### TO DO
Retype exactly, and only, the lines from the one that contains "This screenshot has height=899, width=1439." through the final line of the entries.

### Records from a data collection
================================

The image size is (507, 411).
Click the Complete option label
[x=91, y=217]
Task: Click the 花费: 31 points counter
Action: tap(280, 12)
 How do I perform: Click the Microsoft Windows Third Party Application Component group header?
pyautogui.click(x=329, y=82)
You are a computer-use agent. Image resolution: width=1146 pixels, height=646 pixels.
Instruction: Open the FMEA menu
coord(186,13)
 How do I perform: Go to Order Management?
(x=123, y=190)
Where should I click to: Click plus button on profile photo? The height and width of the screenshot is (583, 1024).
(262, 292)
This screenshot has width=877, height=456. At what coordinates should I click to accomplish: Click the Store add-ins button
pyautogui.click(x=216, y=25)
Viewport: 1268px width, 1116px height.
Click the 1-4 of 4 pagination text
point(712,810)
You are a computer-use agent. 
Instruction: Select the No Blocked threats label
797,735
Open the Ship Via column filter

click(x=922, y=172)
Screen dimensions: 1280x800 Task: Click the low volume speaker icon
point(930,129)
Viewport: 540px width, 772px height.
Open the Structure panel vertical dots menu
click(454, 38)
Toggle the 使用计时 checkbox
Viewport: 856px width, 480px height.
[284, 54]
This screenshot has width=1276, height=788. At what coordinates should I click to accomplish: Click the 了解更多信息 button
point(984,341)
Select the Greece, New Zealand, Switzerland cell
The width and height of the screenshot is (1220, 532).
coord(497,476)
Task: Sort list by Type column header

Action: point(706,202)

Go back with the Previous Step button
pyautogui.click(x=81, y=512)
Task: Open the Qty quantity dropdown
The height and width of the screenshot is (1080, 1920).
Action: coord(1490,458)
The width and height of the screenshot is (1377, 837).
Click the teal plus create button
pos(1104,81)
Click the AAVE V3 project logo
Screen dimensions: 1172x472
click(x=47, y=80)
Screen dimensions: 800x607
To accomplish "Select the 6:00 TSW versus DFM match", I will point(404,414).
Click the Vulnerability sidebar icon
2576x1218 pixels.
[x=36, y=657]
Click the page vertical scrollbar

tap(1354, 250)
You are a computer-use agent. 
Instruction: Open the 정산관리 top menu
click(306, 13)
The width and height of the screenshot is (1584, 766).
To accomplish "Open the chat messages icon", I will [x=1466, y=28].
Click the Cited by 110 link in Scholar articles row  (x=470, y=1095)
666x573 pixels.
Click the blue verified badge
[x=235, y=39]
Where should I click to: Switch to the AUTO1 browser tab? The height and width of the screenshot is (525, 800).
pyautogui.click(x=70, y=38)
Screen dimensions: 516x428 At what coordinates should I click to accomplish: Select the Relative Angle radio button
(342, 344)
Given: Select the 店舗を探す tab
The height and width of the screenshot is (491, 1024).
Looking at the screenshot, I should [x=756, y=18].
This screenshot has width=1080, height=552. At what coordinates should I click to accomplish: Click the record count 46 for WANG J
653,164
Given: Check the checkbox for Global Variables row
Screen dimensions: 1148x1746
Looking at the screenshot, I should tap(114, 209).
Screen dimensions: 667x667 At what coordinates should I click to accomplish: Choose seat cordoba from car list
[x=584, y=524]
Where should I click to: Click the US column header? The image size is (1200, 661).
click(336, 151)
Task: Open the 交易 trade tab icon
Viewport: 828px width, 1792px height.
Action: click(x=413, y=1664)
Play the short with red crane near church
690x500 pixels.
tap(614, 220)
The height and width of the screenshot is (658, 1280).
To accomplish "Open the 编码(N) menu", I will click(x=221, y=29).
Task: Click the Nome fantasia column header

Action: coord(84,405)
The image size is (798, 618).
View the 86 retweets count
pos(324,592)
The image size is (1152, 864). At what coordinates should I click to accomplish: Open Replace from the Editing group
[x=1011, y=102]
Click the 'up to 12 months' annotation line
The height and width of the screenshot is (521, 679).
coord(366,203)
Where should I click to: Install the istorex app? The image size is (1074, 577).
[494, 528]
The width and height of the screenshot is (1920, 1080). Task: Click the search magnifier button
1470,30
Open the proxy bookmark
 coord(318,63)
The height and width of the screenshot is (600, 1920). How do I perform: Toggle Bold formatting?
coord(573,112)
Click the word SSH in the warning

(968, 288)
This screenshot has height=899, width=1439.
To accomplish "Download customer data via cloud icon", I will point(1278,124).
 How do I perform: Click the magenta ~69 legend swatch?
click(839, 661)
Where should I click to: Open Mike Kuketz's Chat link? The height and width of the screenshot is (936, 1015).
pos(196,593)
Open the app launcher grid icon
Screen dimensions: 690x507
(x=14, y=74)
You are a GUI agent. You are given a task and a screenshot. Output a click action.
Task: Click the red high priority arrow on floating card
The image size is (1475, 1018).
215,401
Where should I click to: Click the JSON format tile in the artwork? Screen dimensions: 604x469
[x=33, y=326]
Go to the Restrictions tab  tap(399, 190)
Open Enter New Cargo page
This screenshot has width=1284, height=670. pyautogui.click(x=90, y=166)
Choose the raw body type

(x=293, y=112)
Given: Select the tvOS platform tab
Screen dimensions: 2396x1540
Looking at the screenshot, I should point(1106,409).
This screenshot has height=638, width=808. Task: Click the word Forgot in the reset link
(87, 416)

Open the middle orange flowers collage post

================================

### ANSWER SPACE
This screenshot has height=899, width=1439.
To accomplish "Download customer data via cloud icon", I will point(1278,124).
 How do I perform: Click the magenta ~69 legend swatch?
click(839, 661)
Where should I click to: Open Mike Kuketz's Chat link? The height and width of the screenshot is (936, 1015).
pos(196,593)
Open the app launcher grid icon
Screen dimensions: 690x507
(x=14, y=74)
You are a GUI agent. You are given a task and a screenshot. Output a click action.
Task: Click the red high priority arrow on floating card
The image size is (1475, 1018).
215,401
Where should I click to: Click the JSON format tile in the artwork? Screen dimensions: 604x469
[x=33, y=326]
Go to the Restrictions tab  tap(399, 190)
Open Enter New Cargo page
This screenshot has width=1284, height=670. pyautogui.click(x=90, y=166)
Choose the raw body type

(x=293, y=112)
Given: Select the tvOS platform tab
Screen dimensions: 2396x1540
Looking at the screenshot, I should point(1106,409).
This screenshot has height=638, width=808. Task: Click the word Forgot in the reset link
(87, 416)

Open the middle orange flowers collage post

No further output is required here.